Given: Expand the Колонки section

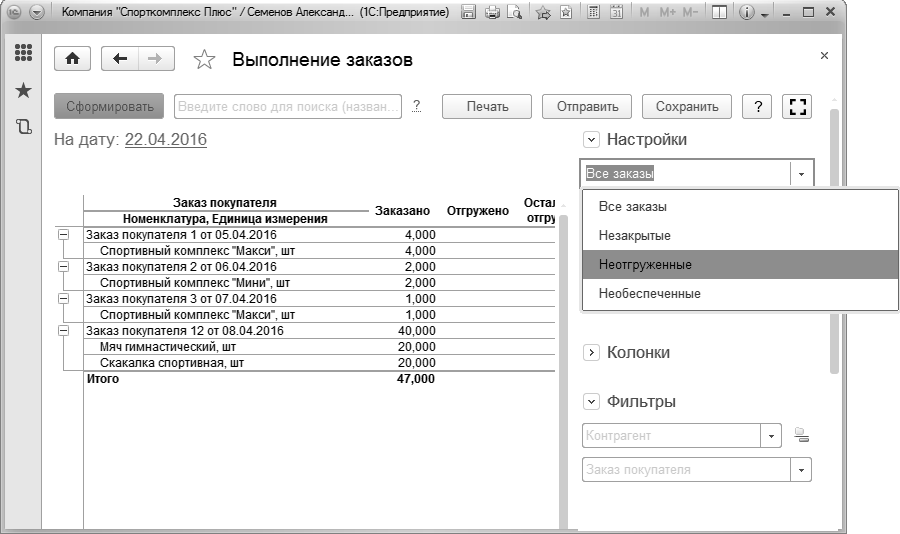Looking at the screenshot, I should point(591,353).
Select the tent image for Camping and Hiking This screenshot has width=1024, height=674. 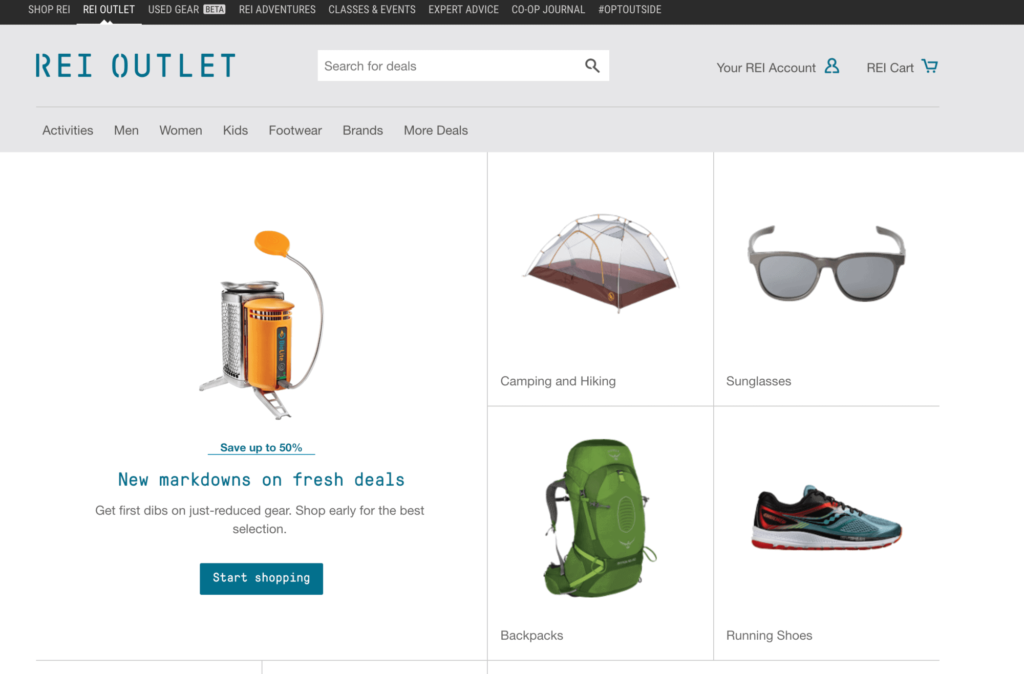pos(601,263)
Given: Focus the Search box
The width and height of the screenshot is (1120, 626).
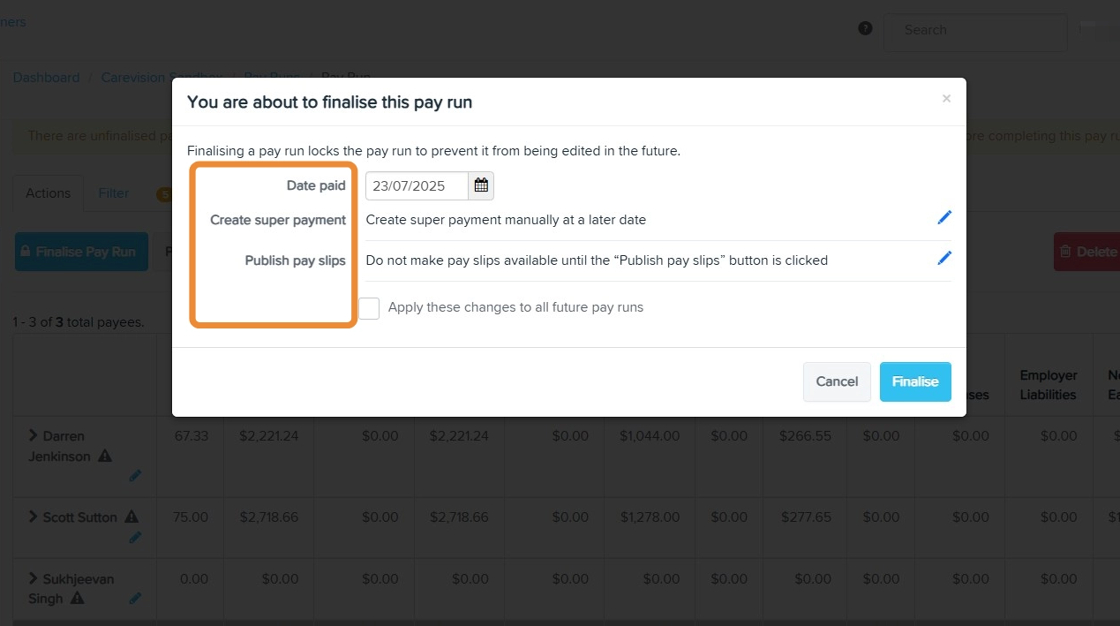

**Problem statement**
Transcribe exactly the portion of the material above that runs from the line containing "Given: Focus the Search box" through its last line, omitting all pictures.

**Answer to the problem**
Given: Focus the Search box
The width and height of the screenshot is (1120, 626).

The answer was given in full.